Work item -
Set down each line of the listing below exactly as it is written.
= Beginning of Section =
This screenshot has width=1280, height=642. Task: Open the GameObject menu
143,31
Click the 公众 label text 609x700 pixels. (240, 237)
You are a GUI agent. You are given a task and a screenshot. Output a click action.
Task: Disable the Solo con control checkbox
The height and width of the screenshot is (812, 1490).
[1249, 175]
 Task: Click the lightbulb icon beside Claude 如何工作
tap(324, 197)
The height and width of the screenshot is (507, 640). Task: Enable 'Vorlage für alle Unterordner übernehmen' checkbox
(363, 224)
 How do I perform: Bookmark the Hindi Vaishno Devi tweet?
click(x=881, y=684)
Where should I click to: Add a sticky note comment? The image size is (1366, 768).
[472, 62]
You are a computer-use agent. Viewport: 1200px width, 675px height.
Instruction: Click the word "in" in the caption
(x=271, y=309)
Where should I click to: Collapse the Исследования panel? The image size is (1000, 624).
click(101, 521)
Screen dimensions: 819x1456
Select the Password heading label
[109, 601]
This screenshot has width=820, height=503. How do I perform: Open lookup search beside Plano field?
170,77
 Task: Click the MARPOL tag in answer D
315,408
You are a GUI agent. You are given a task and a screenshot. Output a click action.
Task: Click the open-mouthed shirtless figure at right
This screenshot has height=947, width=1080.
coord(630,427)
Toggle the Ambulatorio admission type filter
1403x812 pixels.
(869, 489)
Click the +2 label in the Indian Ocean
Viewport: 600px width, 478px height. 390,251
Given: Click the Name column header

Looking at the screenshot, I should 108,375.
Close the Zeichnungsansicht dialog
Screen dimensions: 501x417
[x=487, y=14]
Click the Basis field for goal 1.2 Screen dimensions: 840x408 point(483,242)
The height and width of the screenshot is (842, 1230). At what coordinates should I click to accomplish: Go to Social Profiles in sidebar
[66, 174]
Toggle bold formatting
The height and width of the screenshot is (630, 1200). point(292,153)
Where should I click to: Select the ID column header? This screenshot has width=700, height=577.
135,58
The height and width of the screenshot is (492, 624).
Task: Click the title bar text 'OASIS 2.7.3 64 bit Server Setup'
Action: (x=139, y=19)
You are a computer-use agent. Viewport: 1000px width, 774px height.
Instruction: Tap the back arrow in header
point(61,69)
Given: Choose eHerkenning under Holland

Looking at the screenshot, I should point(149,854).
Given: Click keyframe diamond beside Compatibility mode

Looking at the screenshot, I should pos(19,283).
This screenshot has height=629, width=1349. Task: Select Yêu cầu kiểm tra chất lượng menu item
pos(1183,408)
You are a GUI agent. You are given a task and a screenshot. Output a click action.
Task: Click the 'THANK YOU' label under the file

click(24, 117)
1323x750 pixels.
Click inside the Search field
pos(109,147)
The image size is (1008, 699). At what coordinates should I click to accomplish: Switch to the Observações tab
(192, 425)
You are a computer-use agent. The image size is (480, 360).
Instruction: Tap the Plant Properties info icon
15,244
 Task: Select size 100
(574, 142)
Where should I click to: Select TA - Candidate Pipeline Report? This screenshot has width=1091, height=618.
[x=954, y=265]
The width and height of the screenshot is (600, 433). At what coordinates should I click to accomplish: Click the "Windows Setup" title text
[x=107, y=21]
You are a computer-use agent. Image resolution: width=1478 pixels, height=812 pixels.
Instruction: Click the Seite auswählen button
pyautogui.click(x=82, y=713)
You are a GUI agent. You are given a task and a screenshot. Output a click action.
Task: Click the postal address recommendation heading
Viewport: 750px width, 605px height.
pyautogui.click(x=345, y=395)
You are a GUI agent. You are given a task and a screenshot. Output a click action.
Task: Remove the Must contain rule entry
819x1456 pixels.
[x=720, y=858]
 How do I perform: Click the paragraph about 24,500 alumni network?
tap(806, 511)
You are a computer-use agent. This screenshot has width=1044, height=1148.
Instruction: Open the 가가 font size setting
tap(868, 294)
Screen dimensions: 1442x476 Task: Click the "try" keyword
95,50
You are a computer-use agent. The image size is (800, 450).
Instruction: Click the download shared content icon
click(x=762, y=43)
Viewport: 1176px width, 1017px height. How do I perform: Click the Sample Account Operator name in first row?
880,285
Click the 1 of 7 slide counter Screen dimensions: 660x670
= End of Section =
Response to this task -
This screenshot has width=1280, height=642. Task: Open the GameObject menu
143,31
Click the 公众 label text 609x700 pixels. (240, 237)
You are a GUI agent. You are given a task and a screenshot. Output a click action.
Task: Disable the Solo con control checkbox
The height and width of the screenshot is (812, 1490).
[1249, 175]
 Task: Click the lightbulb icon beside Claude 如何工作
tap(324, 197)
The height and width of the screenshot is (507, 640). Task: Enable 'Vorlage für alle Unterordner übernehmen' checkbox
(363, 224)
 How do I perform: Bookmark the Hindi Vaishno Devi tweet?
click(x=881, y=684)
Where should I click to: Add a sticky note comment? The image size is (1366, 768).
[472, 62]
You are a computer-use agent. Viewport: 1200px width, 675px height.
Instruction: Click the word "in" in the caption
(x=271, y=309)
Where should I click to: Collapse the Исследования panel? The image size is (1000, 624).
click(101, 521)
Screen dimensions: 819x1456
Select the Password heading label
[109, 601]
This screenshot has width=820, height=503. How do I perform: Open lookup search beside Plano field?
170,77
 Task: Click the MARPOL tag in answer D
315,408
You are a GUI agent. You are given a task and a screenshot. Output a click action.
Task: Click the open-mouthed shirtless figure at right
This screenshot has height=947, width=1080.
coord(630,427)
Toggle the Ambulatorio admission type filter
1403x812 pixels.
(869, 489)
Click the +2 label in the Indian Ocean
Viewport: 600px width, 478px height. 390,251
Given: Click the Name column header

Looking at the screenshot, I should 108,375.
Close the Zeichnungsansicht dialog
Screen dimensions: 501x417
[x=487, y=14]
Click the Basis field for goal 1.2 Screen dimensions: 840x408 point(483,242)
The height and width of the screenshot is (842, 1230). At what coordinates should I click to accomplish: Go to Social Profiles in sidebar
[66, 174]
Toggle bold formatting
The height and width of the screenshot is (630, 1200). point(292,153)
Where should I click to: Select the ID column header? This screenshot has width=700, height=577.
135,58
The height and width of the screenshot is (492, 624).
Task: Click the title bar text 'OASIS 2.7.3 64 bit Server Setup'
Action: (x=139, y=19)
You are a computer-use agent. Viewport: 1000px width, 774px height.
Instruction: Tap the back arrow in header
point(61,69)
Given: Choose eHerkenning under Holland

Looking at the screenshot, I should point(149,854).
Given: Click keyframe diamond beside Compatibility mode

Looking at the screenshot, I should pos(19,283).
This screenshot has height=629, width=1349. Task: Select Yêu cầu kiểm tra chất lượng menu item
pos(1183,408)
You are a GUI agent. You are given a task and a screenshot. Output a click action.
Task: Click the 'THANK YOU' label under the file

click(24, 117)
1323x750 pixels.
Click inside the Search field
pos(109,147)
The image size is (1008, 699). At what coordinates should I click to accomplish: Switch to the Observações tab
(192, 425)
You are a computer-use agent. The image size is (480, 360).
Instruction: Tap the Plant Properties info icon
15,244
 Task: Select size 100
(574, 142)
Where should I click to: Select TA - Candidate Pipeline Report? This screenshot has width=1091, height=618.
[x=954, y=265]
The width and height of the screenshot is (600, 433). At what coordinates should I click to accomplish: Click the "Windows Setup" title text
[x=107, y=21]
You are a computer-use agent. Image resolution: width=1478 pixels, height=812 pixels.
Instruction: Click the Seite auswählen button
pyautogui.click(x=82, y=713)
You are a GUI agent. You are given a task and a screenshot. Output a click action.
Task: Click the postal address recommendation heading
Viewport: 750px width, 605px height.
pyautogui.click(x=345, y=395)
You are a GUI agent. You are given a task and a screenshot. Output a click action.
Task: Remove the Must contain rule entry
819x1456 pixels.
[x=720, y=858]
 How do I perform: Click the paragraph about 24,500 alumni network?
tap(806, 511)
You are a computer-use agent. This screenshot has width=1044, height=1148.
Instruction: Open the 가가 font size setting
tap(868, 294)
Screen dimensions: 1442x476 Task: Click the "try" keyword
95,50
You are a computer-use agent. The image size is (800, 450).
Instruction: Click the download shared content icon
click(x=762, y=43)
Viewport: 1176px width, 1017px height. How do I perform: Click the Sample Account Operator name in first row?
880,285
Click the 1 of 7 slide counter Screen dimensions: 660x670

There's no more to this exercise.